Aug 9, 2022 • ~mogmet-tadnem

This is the first part in a four part series called The Road to Consumer Nationalism. Part 1 2 3 .

Here’s a question for you: what happens if no woman ever founds a Fortune 500 company? 

This isn’t a sexist question: the New York Times itself declared The End of the Girlboss after Emily Weiss “stepped away” from Glossier. Before that, the best chance was Elizabeth Holmes.

Progressive Western culture believes, foundationally, that women would have created all the same things as men if not for millennia of misogyny. So we work to level the playing field. We implement policy reforms (like compelling boards of directors to include women), economic reforms (like paid maternity leave), and biological reforms (like funding employees’ abortions). 

At the end of all this, the idea is that the historical abacus will be corrected. Weiss and Holmes are seen as stepping stones—failures to launch, sure, but sooner or later we’ll get this thing off the ground. Without toxic masculinity, an equal number of women will found unicorn startups. Boards of directors won’t need to be diversified by force. Workplace sexism will be ameliorated. The Fortune 500 will be half male and half female and the next Steve Jobs will be a woman. The same thing is supposed to happen with math and science, philosophy and religion, chess and video games.

This all may very well be true, but it isn’t true yet. Moreover, it has never been true—not when founders were Hellenic conquerors and not when they were Enlightenment scholars. Movements, feminist ones but also others like Montessori, are founded by women, but not world-dominating enterprises. There are no female-founded Fortune 500 companies today. The fundamental narrative of contemporary Western culture—in fact our civilizationis thus based on the absolute belief that something will occur that has never occurred before, if only the conditions are correct. 

So I ask again: what if even after another hundred years of social engineering, a woman still hasn’t founded a Fortune 500 company? What then? Does the whole thing fall apart? Do feminists admit they were wrong? Does the West back sheepishly into the bushes like the Soviet Union did?

Passionately proclaiming the potential of something occurring that has never occurred, and may never occur, is a good organizing force for any society. Many theocratic communities promise the return of a messiah or the entry into an unseen afterlife; both seem to work pretty well. It strengthens adherence, reduces conflict, and keep eyes focused on the future. The difference is that those communities know they are religious: adherents base their membership on a leap of faith. Whereas Western civilization believes it’s rational, if nothing else. We’re engineering an ideal society in the present day; using facts, science, and reason to correct the injustices of the past and maximize utility for all.

But if the West was really acting rationally, the sudden doubling of the labor force in just half a century—the effect of feminism—should be seen as an economic cataclysm worthy of endless study and debate. Yet the universities barely touch it. It’s never analyzed in the mainstream. Why? Why has the West gone to such great lengths to enshrine the belief—a brand new belief by historical standards—that women in the workplace can and should be identical to men, when we have so little concrete evidence to support that belief? It seems highly irrational.

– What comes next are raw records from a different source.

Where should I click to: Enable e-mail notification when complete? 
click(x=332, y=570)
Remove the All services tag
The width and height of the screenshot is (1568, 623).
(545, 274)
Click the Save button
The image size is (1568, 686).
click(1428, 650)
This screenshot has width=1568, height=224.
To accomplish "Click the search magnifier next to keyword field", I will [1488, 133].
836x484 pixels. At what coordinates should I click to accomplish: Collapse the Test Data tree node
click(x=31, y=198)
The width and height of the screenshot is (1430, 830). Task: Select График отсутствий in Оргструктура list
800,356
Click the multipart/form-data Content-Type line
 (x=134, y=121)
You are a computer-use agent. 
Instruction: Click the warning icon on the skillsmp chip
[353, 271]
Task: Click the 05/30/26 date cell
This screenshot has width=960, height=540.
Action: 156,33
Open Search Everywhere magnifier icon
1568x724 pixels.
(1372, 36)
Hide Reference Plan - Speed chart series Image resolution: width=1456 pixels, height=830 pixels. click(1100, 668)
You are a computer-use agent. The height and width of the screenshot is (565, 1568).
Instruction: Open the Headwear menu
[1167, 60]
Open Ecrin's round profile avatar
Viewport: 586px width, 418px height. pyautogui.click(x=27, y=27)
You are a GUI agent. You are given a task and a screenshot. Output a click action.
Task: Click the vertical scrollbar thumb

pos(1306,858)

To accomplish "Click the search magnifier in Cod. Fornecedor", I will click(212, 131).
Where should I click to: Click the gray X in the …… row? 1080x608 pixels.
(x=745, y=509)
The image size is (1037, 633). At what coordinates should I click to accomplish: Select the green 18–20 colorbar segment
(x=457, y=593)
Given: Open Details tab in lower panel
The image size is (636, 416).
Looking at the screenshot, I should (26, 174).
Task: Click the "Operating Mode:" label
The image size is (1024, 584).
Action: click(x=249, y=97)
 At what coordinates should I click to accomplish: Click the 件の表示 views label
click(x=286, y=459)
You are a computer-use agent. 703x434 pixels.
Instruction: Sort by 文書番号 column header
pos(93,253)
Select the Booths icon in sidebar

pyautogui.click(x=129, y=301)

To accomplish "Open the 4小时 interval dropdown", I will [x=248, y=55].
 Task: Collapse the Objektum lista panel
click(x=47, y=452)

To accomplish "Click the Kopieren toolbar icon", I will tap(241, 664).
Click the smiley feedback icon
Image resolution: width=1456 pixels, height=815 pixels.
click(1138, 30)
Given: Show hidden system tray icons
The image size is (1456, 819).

The real answer is money. “The future is female ” is the ruling class’ messianic promise designed to invoke not just ideological buy in, but literal buy-ing. The listless bankers controlling Western institutions need women to buy stuff—women make 70-80% of all purchases. They need women to work for low wages—women are willing to do the same work for 30-50% less than men. They need women to obey—women are more likely to conform to “group norms” than men. In order to do all this, they need women to “identify” with their most useful role.

In the 1920s, Edward Bernays, the father of modern propaganda, famously broke the taboo against women smoking by re-framing cigarettes as feminist “torches of freedom.” Bernays didn’t sell women cigarettes. He sold them an identity. 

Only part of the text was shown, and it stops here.